Carry out a variety of advanced statistical analyses including generalized additive models, mixed effects models, multiple imputation, machine learning, and missing data techniques using R. Each chapter starts with conceptual background information about the techniques, includes multiple examples using R to achieve results, and concludes with a case study. Written by Matt and Joshua F. Wiley, Advanced R Statistical Programming and Data Models shows you how to conduct data analysis using the popular R language. You’ll delve into the preconditions or hypothesis for various statistical tests and techniques and work through concrete examples using R for a variety of these next-level analytics. This is a must-have guide and reference on using and programming with the R language. What You’ll LearnConduct advanced analyses in R including: generalized linear models, generalized additive models, mixed effects models, machine learning, and parallel processing Carry out regression modeling using R data visualization, linear and advanced regression, additive models, survival / time to event analysis Handle machine learning using R including parallel processing, dimension reduction, and feature selection and classification Address missing data using multiple imputation in R Work on factor analysis, generalized linear mixed models, and modeling intraindividual variability Who This Book Is For Working professionals, researchers, or students who are familiar with R and basic statistical techniques such as linear regression and who want to learn how to use R to perform more advanced analytics. Particularly, researchers and data analysts in the social sciences may benefit from these techniques. Additionally, analysts who need parallel processing to speed up analytics are given proven code to reduce time to result(s).

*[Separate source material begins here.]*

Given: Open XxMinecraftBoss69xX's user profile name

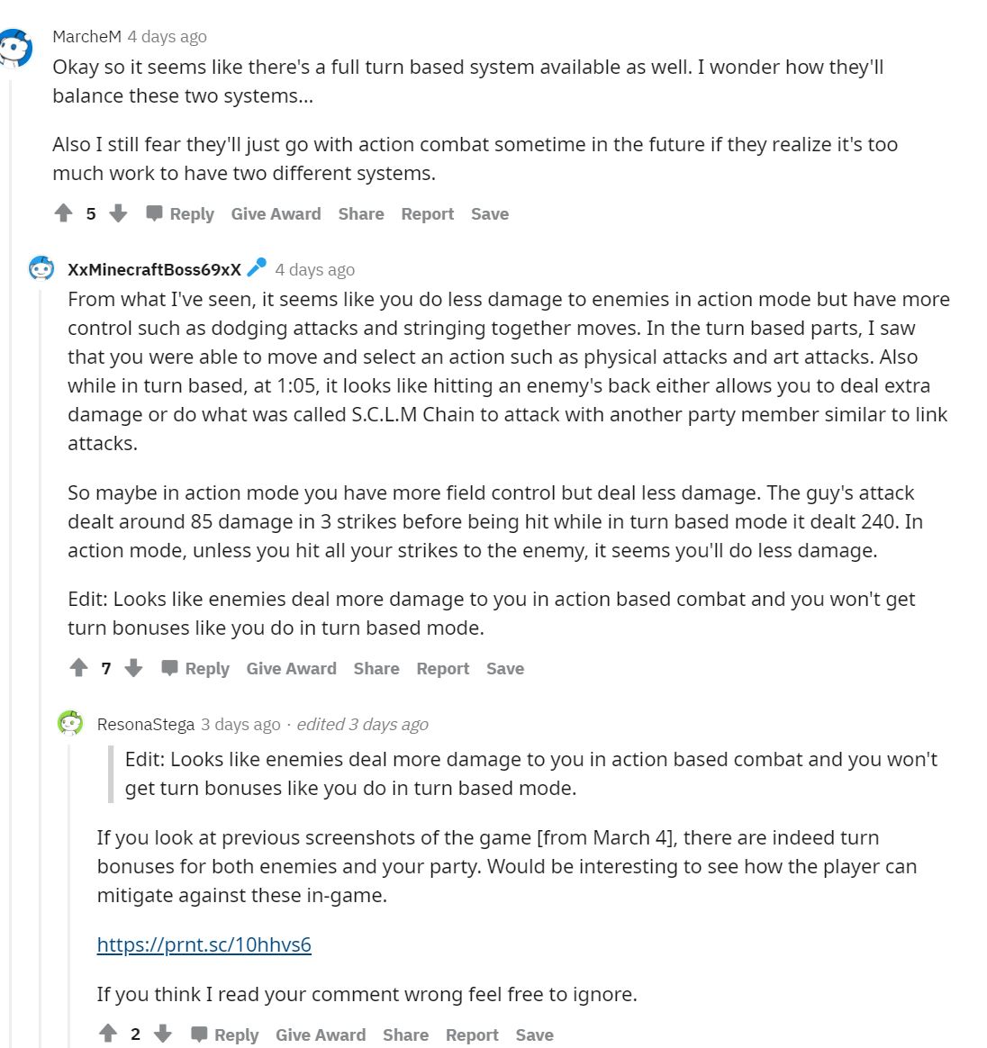Looking at the screenshot, I should click(155, 269).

Advanced Statistics With Applications In R


Advanced Statistics With Applications In R
DOWNLOAD

Author : Eugene Demidenko
language : en
Publisher: John Wiley & Sons
Release Date : 2019-11-12

Advanced Statistics With Applications In R written by Eugene Demidenko and has been published by John Wiley & Sons this book supported file pdf, txt, epub, kindle and other format this book has been release on 2019-11-12 with Mathematics categories.


Advanced Statistics with Applications in R fills the gap between several excellent theoretical statistics textbooks and many applied statistics books where teaching reduces to using existing packages. This book looks at what is under the hood. Many statistics issues including the recent crisis with p-value are caused by misunderstanding of statistical concepts due to poor theoretical background of practitioners and applied statisticians. This book is the product of a forty-year experience in teaching of probability and statistics and their applications for solving real-life problems. There are more than 442 examples in the book: basically every probability or statistics concept is illustrated with an example accompanied with an R code. Many examples, such as Who said π? What team is better? The fall of the Roman empire, James Bond chase problem, Black Friday shopping, Free fall equation: Aristotle or Galilei, and many others are intriguing. These examples cover biostatistics, finance, physics and engineering, text and image analysis, epidemiology, spatial statistics, sociology, etc. Advanced Statistics with Applications in R teaches students to use theory for solving real-life problems through computations: there are about 500 R codes and 100 datasets. These data can be freely downloaded from the author's website dartmouth.edu/~eugened. This book is suitable as a text for senior undergraduate students with major in statistics or data science or graduate students. Many researchers who apply statistics on the regular basis find explanation of many fundamental concepts from the theoretical perspective illustrated by concrete real-world applications.